La crise qui secoue l’Association Guinéenne des Éditeurs de la Presse Indépendante (AGEPI) vient de franchir un nouveau seuil dans l’indécence. Selon des informations concordantes et des témoignages de plusieurs éditeurs, l’équipe sortante, dirigée par Madame Aminata Camara, a entrepris une distribution partiale et occulte des 100 millions GNF destinés à la couverture de la campagne présidentielle.

Un partage « à la tête du client »

Alors que son mandat a expiré le 23 novembre dernier et qu’un nouveau bureau a été installé, l’ancienne présidente continue de se comporter en gestionnaire des fonds publics. Le chèque de 100 millions GNF, indûment perçu auprès de la Direction Générale des Élections (DGE), est actuellement utilisé comme un instrument de corruption interne.

L’argent, qui devrait revenir de droit à l’ensemble des membres de l’association pour leurs efforts de parution, est distribué de manière sélective. Seul le « clan » fidèle à l’ancienne direction est servi, au mépris de l’équité et de la solidarité qui devraient régir la corporation.

Arrogance et intimidation : « Votre journal est retenu »

Le summum de l’indignation est atteint par les méthodes employées par les affidés de la présidente sortante. Des membres de son équipe, qualifiés de « jeunes arrivistes » par leurs pairs, appellent désormais les éditeurs avec une arrogance déconcertante.

« Ils nous appellent comme s’ils étaient nos patrons.
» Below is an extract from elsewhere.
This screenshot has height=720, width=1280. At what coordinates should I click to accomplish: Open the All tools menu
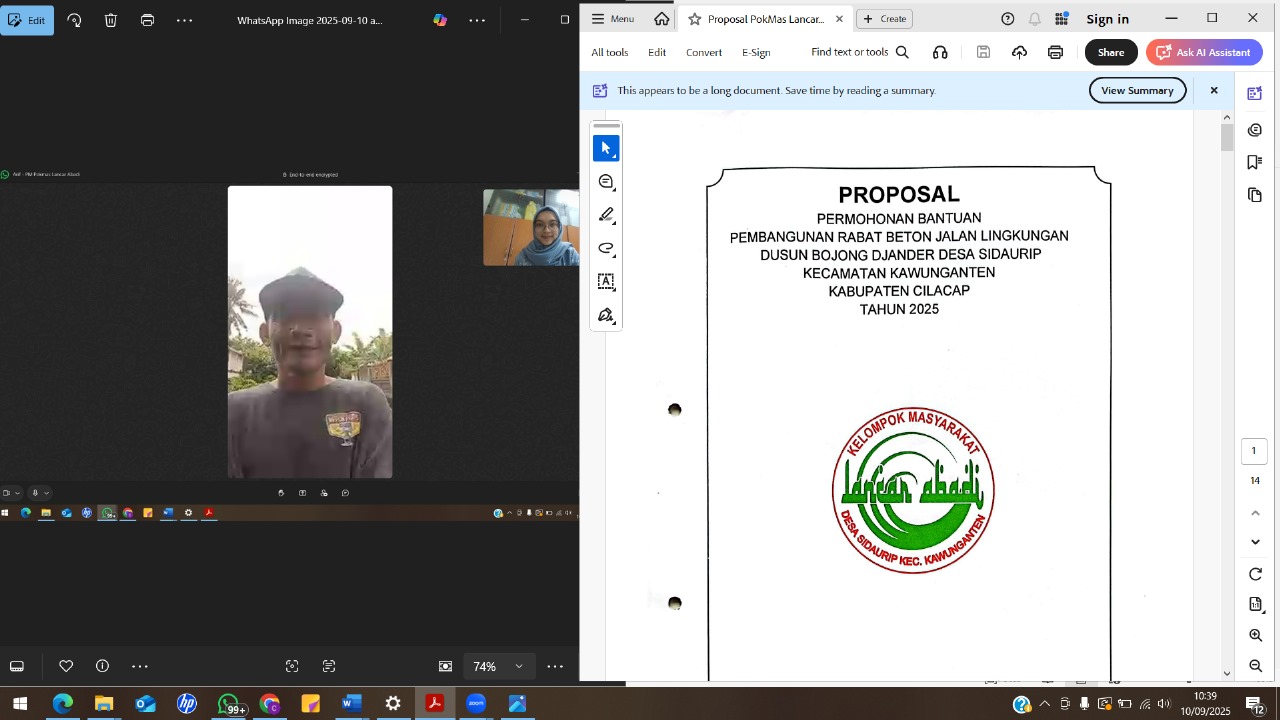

L’un d’eux m’a dit froidement au téléphone : “Ton journal est retenu”, comme s’il s’agissait d’une faveur personnelle ou d’un casting privé », témoigne un éditeur de presse écrite, outré par ce manque de professionnalisme.

Des journaux « Copier-Coller » pour justifier le vol

Pour donner une apparence de légitimité à ce pillage, le clan Camara encourage la parution de journaux dits de « copier-coller ». Ces titres, qui n’ont ni rédaction, ni siège, ni existence réelle le reste de l’année, sortent de l’ombre uniquement pour justifier l’encaissement de la manne financière.

Pendant ce temps, les journaux sérieux, disposant de bureaux et de journalistes salariés, sont écartés ou humiliés par une gestion qui privilégie la quantité médiocre à la qualité éditoriale.

L’urgence d’une intervention judiciaire

Cette distribution sauvage de fonds publics intervient alors que :

  • Le loyer du siège de l’AGEPI n’est plus payé depuis deux mois.
  • La secrétaire de l’association est à son sixième mois sans salaire.

Comment peut-on distribuer des millions à un clan alors que les charges sociales de base sont délaissées ?

Le nouveau Bureau Exécutif, dirigé par Mamadou Aliou Diakité, a déjà saisi le Procureur de la République. Cet article vaut également cri d’alerte pour la DGE et le Ministère de l’Information : chaque franc distribué par Madame Aminata Camara après la fin de son mandat constitue un détournement de fonds publics dont les bénéficiaires devront également répondre devant la justice.

La refondation de la presse guinéenne ne se fera pas avec des pratiques de brigandage financier.